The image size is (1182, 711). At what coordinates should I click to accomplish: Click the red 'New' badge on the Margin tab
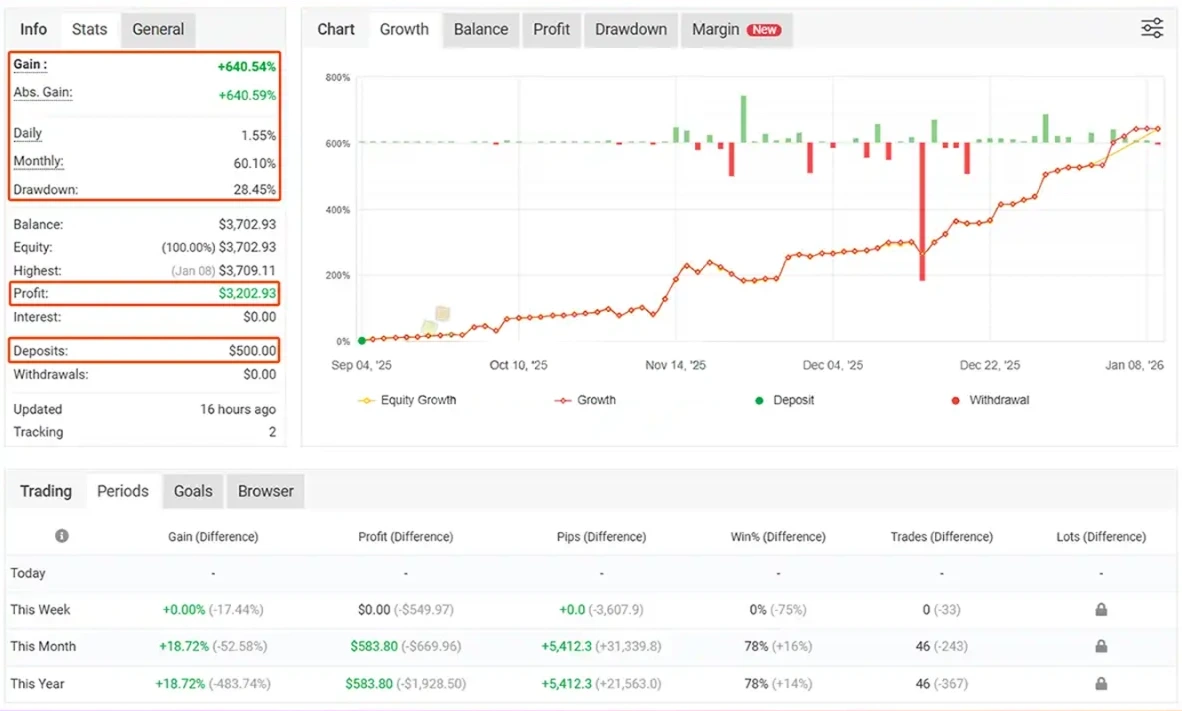(x=765, y=30)
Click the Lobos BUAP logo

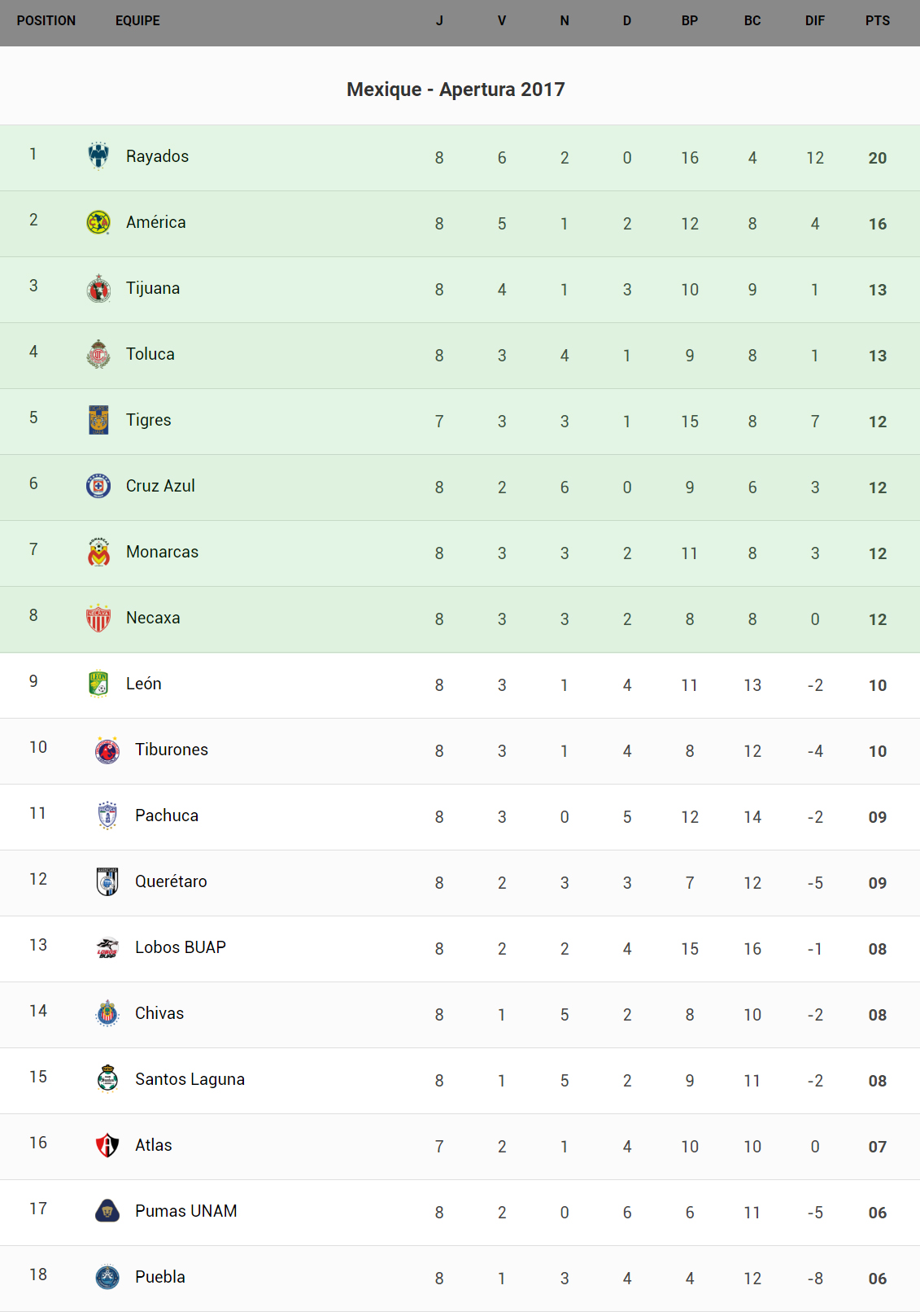pyautogui.click(x=107, y=947)
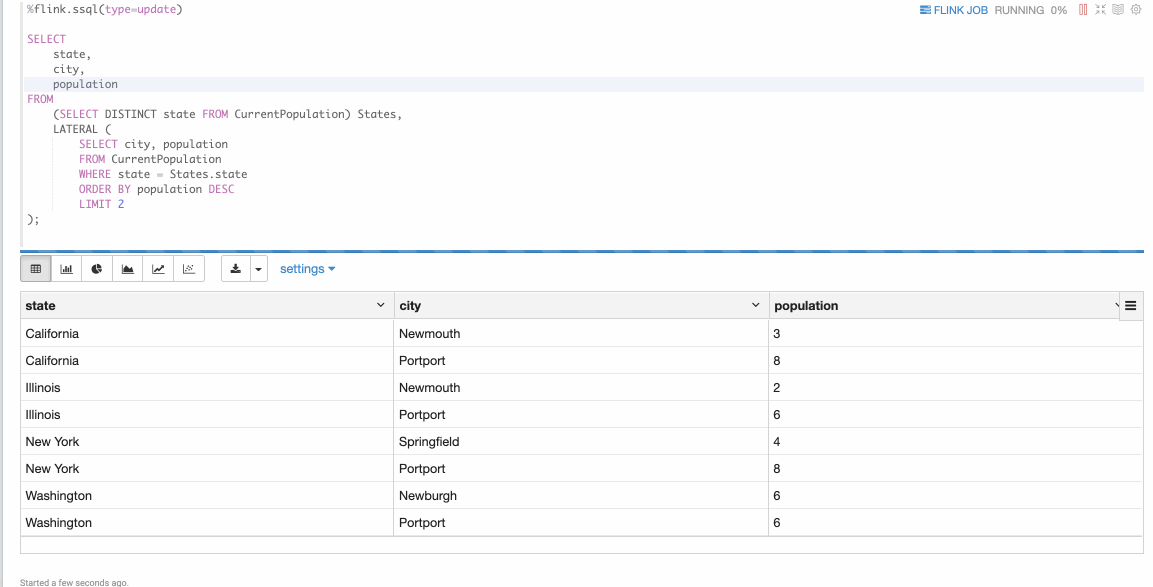Open the scatter chart visualization
Screen dimensions: 1153x587
(189, 268)
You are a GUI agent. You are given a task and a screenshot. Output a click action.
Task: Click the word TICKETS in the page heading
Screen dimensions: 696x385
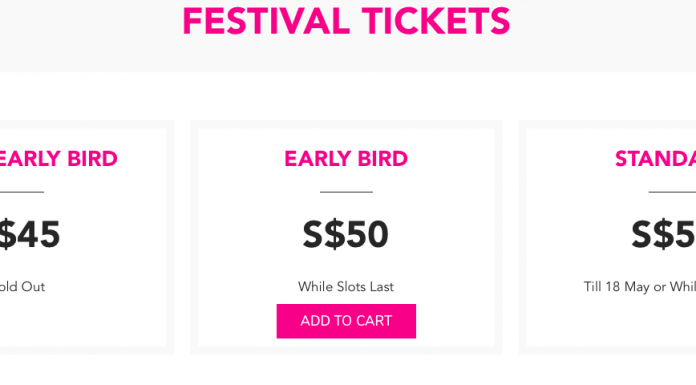click(x=436, y=21)
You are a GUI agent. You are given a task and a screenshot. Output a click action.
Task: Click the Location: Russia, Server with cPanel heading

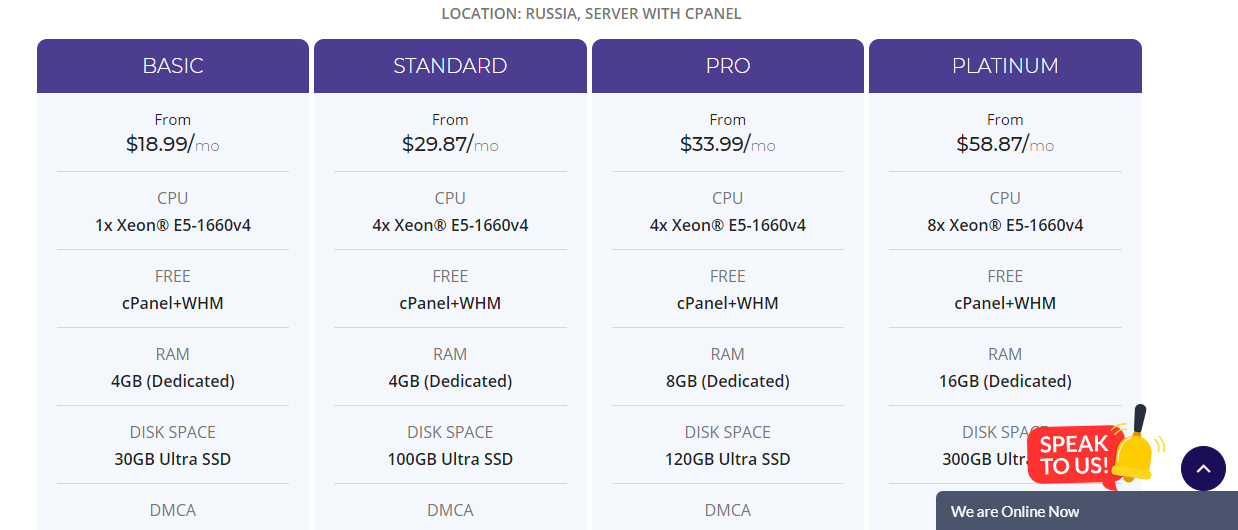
*****
• **Problem to solve**
Reproduce exactly, and only, the part of the entries above that runs from the line with "Screen dimensions: 696x385" to the last line, both included. Pictures stay out.

• **Written answer**
Screen dimensions: 696x385
click(x=436, y=21)
You are a GUI agent. You are given a task and a screenshot. Output a click action.
Task: Click the Location: Russia, Server with cPanel heading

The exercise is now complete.